Explaining the Transformations of Law - the Cases of Migration, Cybersecurity and Economic Governance

Friday, March 30, 2018
Exchange North (InterContinental Chicago Magnificent Mile)
Sabine Saurugger , Sciences Po Grenoble, France
Fabien Terpan , Sciences po Grenoble, France
This paper seeks to explain when, how and why EU norms have been transformed in three policy-areas: migration, cybersecurity and economic governance.

This will be done:

1) by searching for different modes of legalization and de-legalization: constitutional changes resulting from a treaty revision; legislative changes depending on the adoption of secondary law; judicial changes due to an interpretation of the CJEU (when the court takes soft law into account in its case-law) and / or national courts. For each case study, we will identify the ways and means of norms transformation, through the study of official documents.

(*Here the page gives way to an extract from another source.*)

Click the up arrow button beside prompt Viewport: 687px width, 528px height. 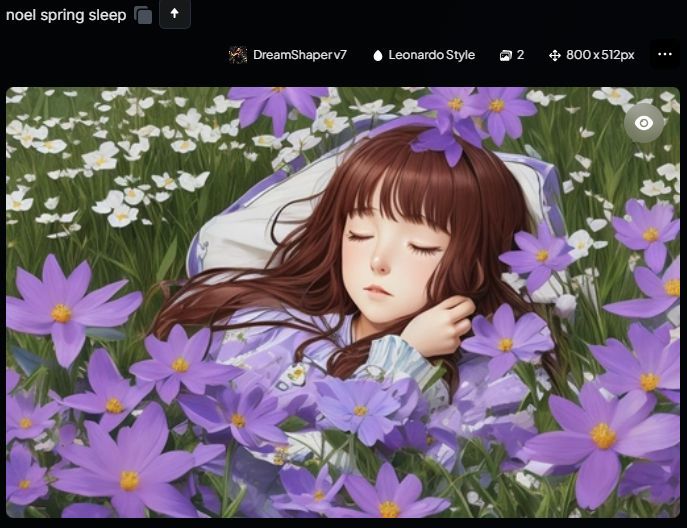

2) by looking at the causal factors explaining legalization and de-legalization. Four potential explanations will be tested: the impact of crisis (is the occurrence of an –internal or external crisis- the main driving factor for normative changes?); the weak implementation of norms (are changes due to a malfunctioning of an existing norm? or, on the contrary, does it occur when norms are correctly implemented?); consensus among the member states; consensus among EU institutions more generally. Testing the hypotheses will require a series of interviews with EU officials in Brussels.

The case selection is based on three arguments: 1°) the cases cover different categories of norms (soft/hard); 2°) they offer a combination of change and continuity; 3°) they have been affected by different crises (refugee crisis, crisis over Iraq, terrorist attacks, economic and financial crisis).